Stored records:
== Segment start ==
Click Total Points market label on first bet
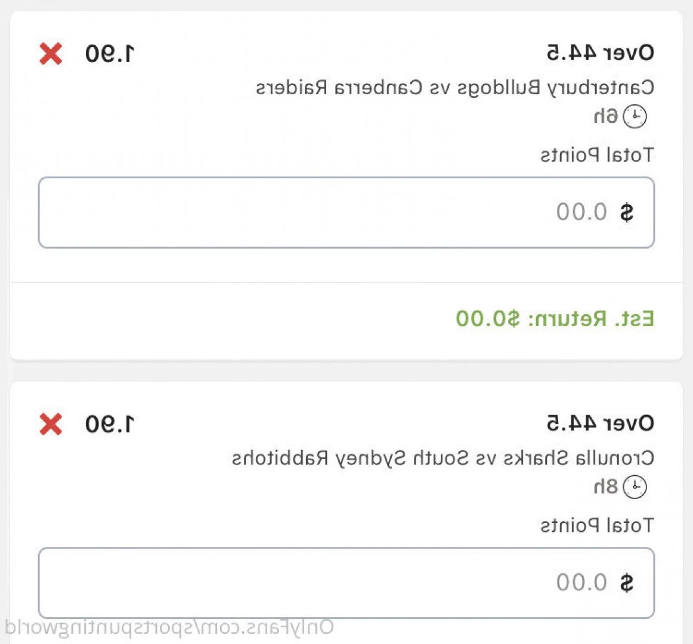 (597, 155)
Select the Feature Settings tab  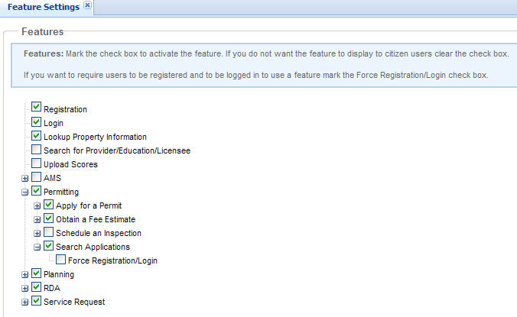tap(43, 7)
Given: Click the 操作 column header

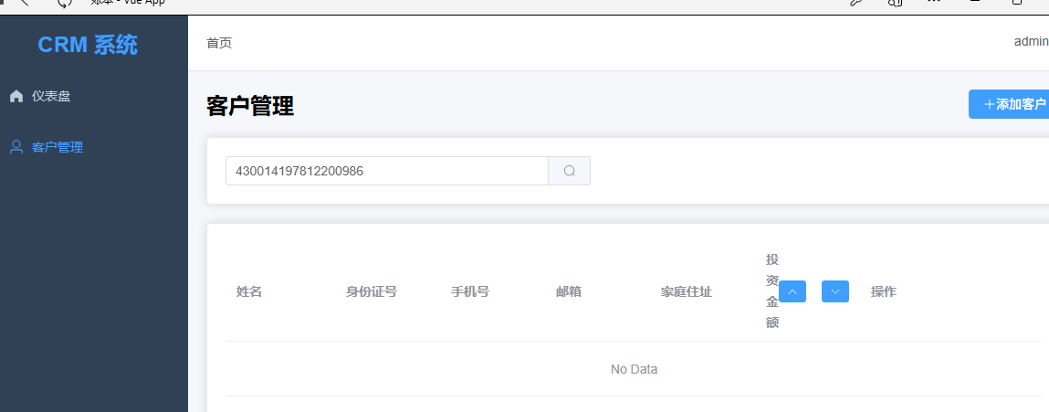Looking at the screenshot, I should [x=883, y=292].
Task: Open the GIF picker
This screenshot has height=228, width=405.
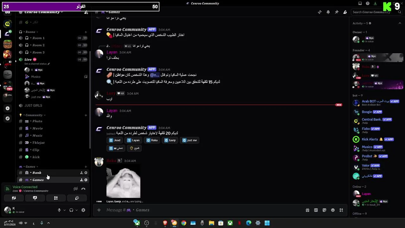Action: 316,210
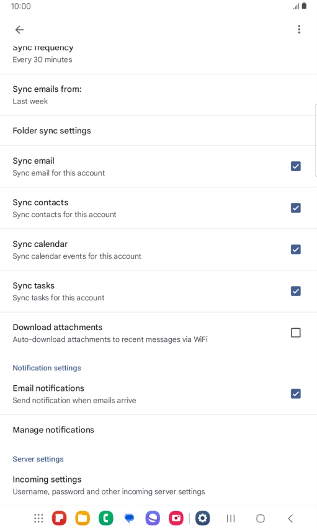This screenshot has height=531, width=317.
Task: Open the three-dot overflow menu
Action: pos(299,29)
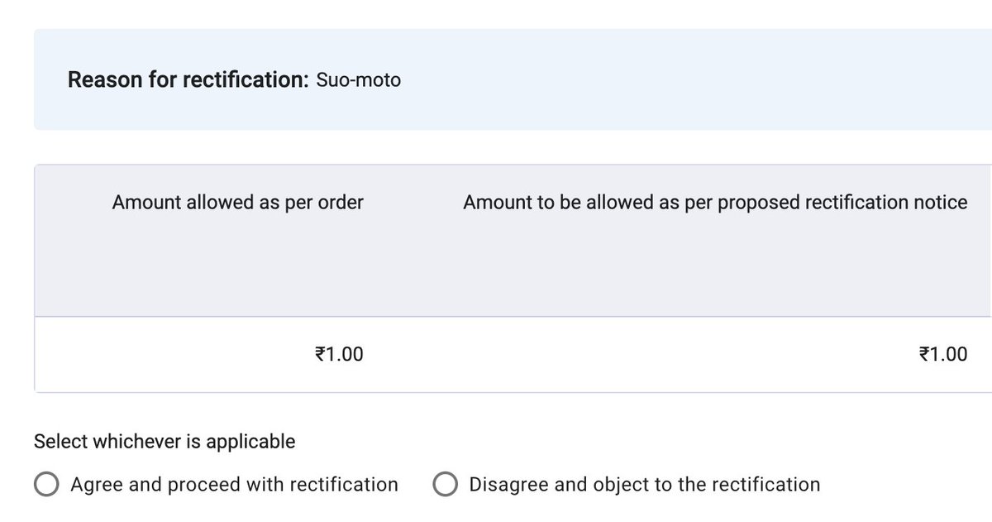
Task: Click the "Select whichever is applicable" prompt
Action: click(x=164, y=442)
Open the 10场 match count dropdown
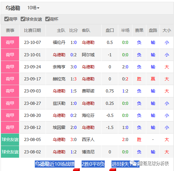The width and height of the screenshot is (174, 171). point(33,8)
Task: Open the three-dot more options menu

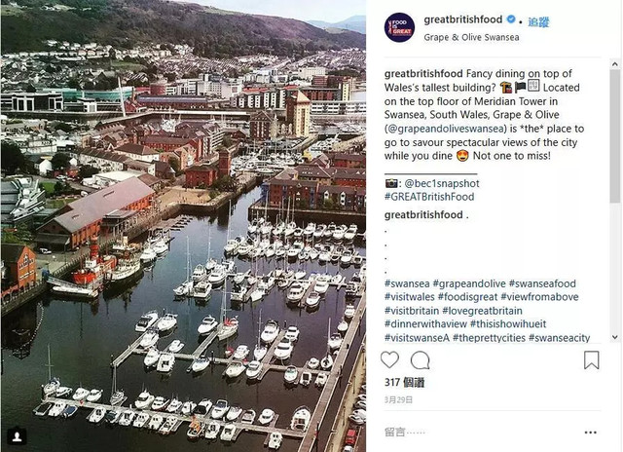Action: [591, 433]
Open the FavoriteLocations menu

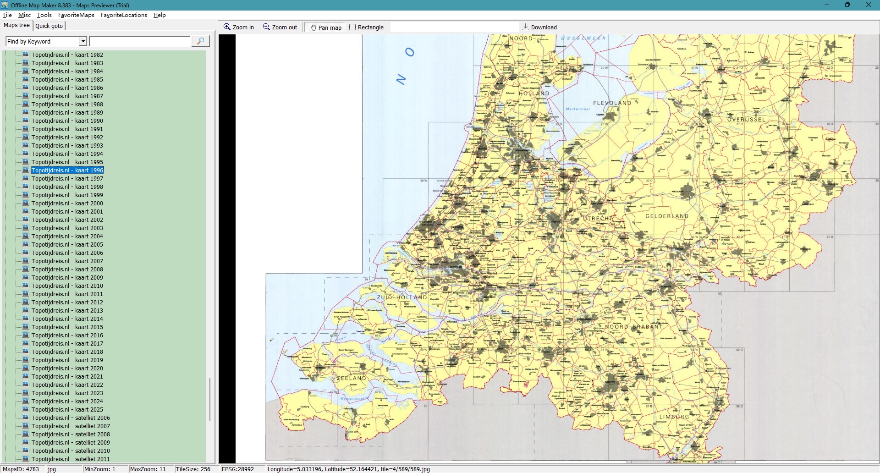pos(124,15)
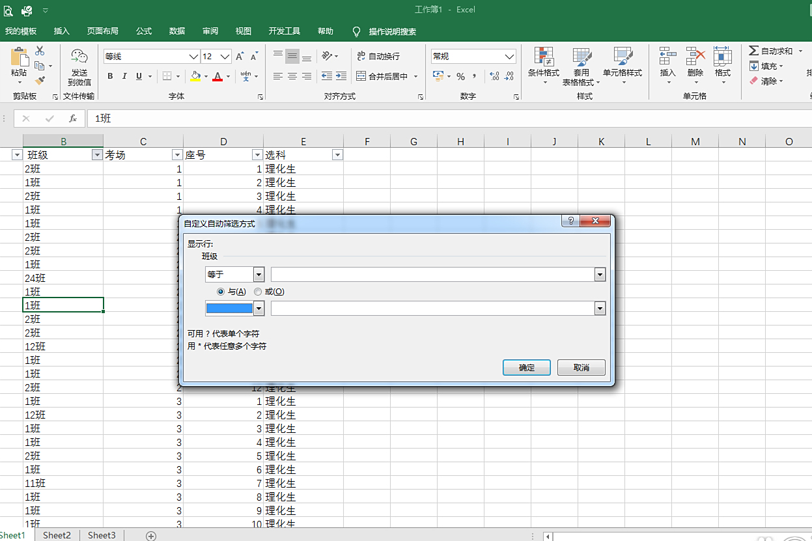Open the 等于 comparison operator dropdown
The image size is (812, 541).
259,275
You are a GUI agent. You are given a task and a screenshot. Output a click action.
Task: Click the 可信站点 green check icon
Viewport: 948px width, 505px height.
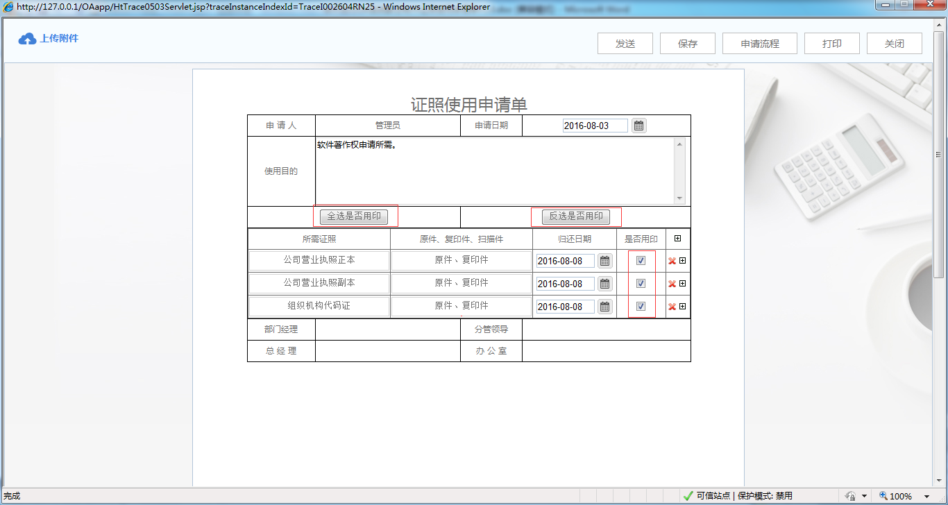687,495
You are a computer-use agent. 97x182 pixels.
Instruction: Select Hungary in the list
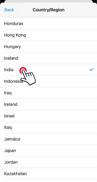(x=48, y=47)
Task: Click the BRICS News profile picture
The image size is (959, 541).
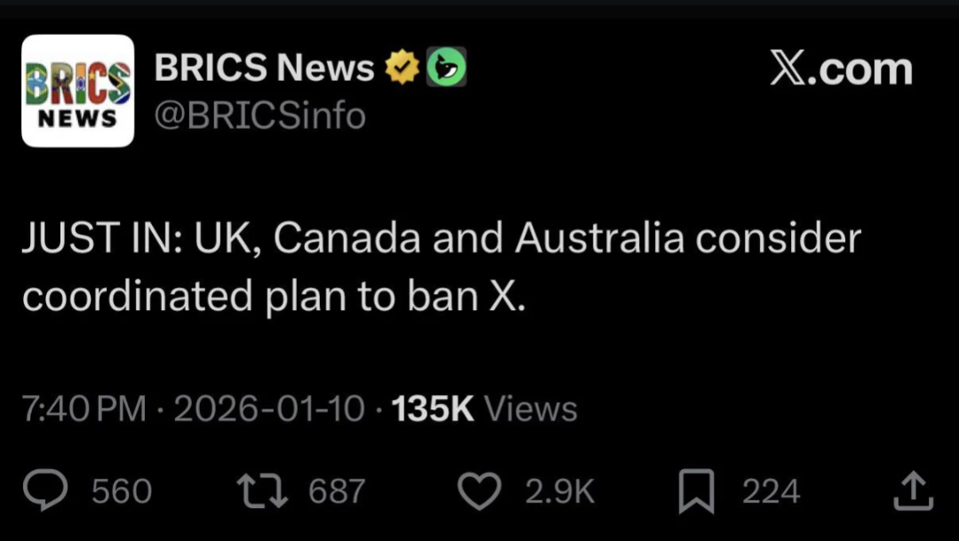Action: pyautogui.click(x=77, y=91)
== Segment end ==
◆ **Work to complete**:
When a line of the records has the word "agent", pick it out and copy it.

◆ **Result**:
You are a GUI agent. You are given a task and a screenshot. Output a click action.
You are a computer-use agent. 97x182 pixels.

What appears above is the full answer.